ASSIGNMENT ->
Scan the data for "magnifier" and copy each matching line.

RAW DATA ->
::::::

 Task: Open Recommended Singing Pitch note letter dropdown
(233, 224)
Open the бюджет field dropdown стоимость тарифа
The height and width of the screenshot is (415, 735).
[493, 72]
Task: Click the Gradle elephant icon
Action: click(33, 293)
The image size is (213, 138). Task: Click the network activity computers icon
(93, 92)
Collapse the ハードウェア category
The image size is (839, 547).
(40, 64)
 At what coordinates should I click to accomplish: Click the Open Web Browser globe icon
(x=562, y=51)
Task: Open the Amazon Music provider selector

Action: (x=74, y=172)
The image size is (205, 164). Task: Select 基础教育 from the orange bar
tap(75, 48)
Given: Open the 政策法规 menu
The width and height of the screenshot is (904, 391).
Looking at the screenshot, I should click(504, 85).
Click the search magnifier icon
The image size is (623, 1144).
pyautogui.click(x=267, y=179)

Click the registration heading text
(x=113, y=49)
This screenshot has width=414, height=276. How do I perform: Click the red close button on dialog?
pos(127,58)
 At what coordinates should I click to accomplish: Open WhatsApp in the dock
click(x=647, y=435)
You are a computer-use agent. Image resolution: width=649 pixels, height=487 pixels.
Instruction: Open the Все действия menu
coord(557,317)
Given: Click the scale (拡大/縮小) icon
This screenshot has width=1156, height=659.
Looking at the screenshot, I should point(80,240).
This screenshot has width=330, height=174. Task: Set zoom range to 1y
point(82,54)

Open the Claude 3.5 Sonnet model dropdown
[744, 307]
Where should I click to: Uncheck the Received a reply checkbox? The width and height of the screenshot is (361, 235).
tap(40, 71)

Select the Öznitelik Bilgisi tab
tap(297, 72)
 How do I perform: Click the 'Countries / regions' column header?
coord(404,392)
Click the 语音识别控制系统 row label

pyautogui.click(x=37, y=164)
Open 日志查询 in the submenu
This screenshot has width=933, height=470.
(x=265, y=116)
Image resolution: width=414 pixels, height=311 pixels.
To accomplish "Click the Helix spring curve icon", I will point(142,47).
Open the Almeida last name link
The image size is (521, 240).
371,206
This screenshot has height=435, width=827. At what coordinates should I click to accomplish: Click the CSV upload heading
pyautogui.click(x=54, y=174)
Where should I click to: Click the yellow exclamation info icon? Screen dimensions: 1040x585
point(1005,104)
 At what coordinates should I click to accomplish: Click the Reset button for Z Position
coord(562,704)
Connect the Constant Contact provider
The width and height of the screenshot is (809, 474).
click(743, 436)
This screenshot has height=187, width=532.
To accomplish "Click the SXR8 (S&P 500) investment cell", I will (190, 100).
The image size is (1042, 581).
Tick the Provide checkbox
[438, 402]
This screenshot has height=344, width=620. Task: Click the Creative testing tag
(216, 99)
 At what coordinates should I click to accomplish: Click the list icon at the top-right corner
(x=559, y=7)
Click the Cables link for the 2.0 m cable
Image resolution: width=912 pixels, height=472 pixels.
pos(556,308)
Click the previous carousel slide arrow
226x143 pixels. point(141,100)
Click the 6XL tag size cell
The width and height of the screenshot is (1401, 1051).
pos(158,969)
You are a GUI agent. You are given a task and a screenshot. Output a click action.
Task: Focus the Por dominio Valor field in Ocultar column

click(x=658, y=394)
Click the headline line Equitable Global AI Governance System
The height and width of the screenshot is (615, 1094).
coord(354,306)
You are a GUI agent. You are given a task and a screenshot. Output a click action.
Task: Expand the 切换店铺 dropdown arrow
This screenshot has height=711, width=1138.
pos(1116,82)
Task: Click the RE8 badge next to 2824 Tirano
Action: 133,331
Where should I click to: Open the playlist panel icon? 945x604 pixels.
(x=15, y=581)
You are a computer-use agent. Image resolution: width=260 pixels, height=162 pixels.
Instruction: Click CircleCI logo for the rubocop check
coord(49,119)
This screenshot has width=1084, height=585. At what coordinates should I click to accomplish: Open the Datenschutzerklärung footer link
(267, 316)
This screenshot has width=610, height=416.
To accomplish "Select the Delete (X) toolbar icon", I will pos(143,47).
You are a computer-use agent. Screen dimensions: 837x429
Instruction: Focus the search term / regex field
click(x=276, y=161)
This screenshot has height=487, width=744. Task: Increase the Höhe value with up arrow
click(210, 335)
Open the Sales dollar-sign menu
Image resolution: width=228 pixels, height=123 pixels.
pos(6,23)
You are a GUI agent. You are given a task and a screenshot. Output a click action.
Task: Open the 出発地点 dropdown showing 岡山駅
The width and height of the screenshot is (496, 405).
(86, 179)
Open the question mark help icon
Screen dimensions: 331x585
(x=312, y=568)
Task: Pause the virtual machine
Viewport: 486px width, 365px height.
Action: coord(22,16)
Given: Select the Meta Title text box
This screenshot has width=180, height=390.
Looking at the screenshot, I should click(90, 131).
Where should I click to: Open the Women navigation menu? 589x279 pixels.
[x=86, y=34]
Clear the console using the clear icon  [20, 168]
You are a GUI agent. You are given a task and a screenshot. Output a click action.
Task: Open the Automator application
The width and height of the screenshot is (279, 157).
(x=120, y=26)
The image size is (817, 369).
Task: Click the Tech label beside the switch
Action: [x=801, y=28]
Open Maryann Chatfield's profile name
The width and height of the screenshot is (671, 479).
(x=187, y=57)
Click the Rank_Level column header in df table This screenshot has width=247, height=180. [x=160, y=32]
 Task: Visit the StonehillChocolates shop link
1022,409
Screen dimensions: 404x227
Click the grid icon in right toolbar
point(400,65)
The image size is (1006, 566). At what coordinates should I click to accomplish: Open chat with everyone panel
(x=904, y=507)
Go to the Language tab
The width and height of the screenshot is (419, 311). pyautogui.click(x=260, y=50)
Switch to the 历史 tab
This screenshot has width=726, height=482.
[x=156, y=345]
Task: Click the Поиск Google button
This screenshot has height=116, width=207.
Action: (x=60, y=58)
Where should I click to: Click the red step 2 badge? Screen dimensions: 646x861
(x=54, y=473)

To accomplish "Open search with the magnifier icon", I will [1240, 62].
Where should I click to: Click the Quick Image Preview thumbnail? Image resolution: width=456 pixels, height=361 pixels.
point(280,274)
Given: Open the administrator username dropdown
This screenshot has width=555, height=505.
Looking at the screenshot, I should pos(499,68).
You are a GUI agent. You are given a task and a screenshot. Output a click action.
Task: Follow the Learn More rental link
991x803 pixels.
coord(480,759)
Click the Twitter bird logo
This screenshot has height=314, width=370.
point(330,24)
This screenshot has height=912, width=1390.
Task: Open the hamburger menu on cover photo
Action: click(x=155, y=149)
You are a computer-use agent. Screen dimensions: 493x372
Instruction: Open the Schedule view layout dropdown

::::::

ANSWER TO THIS EXERCISE ->
Click the search magnifier icon
To accomplish "Open search with the magnifier icon", I will [1240, 62].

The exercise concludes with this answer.